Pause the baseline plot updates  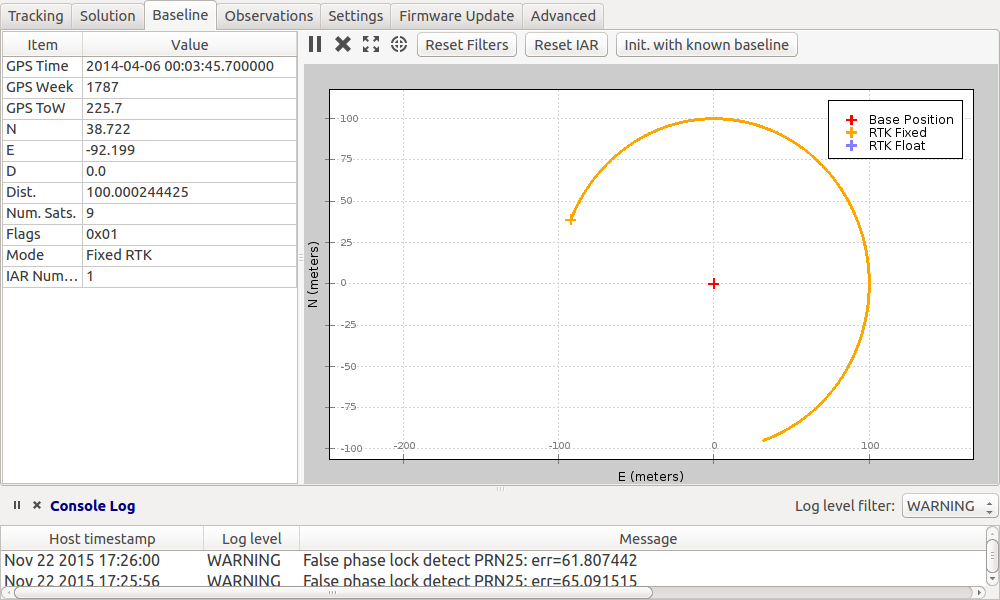pyautogui.click(x=315, y=44)
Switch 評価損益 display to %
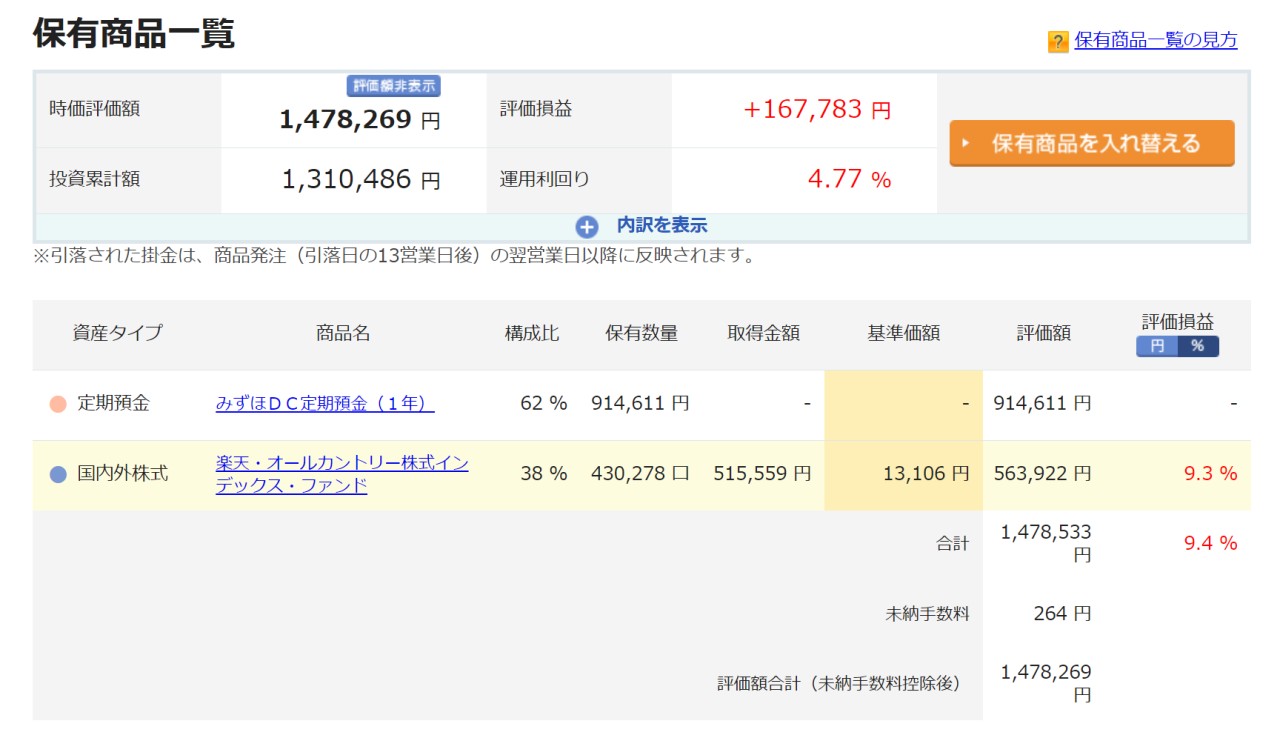The image size is (1280, 738). click(x=1197, y=346)
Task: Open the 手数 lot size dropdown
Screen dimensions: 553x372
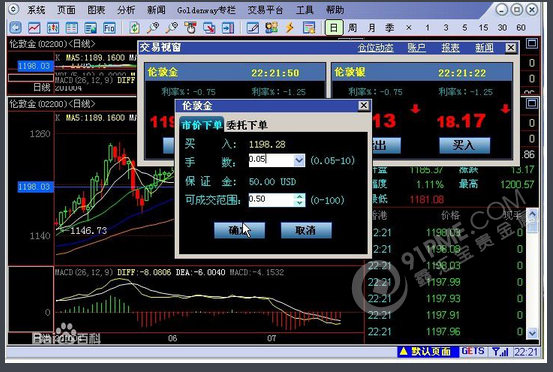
# # # #
> [What the exercise asks] Print the lines from the one containing "Switch 評価損益 display to %" through the end of the records, both included. Leave the pictures out.

> [Written answer]
Switch 評価損益 display to %
The image size is (1280, 738). click(x=1197, y=346)
Task: Open the 手数 lot size dropdown
Screen dimensions: 553x372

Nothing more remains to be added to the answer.